Your task: Here are some records. Print all of them exactly.

● ● ● ●

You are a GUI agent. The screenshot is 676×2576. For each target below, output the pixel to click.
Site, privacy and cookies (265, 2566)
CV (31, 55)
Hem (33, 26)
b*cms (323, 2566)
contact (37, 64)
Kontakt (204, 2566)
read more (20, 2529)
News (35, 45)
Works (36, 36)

● ● ● ●

Solution for this exercise:
You are a GUI agent. The screenshot is 676×2576. For each target below, output the pixel to click.
Site, privacy and cookies (265, 2566)
CV (31, 55)
Hem (33, 26)
b*cms (323, 2566)
contact (37, 64)
Kontakt (204, 2566)
read more (20, 2529)
News (35, 45)
Works (36, 36)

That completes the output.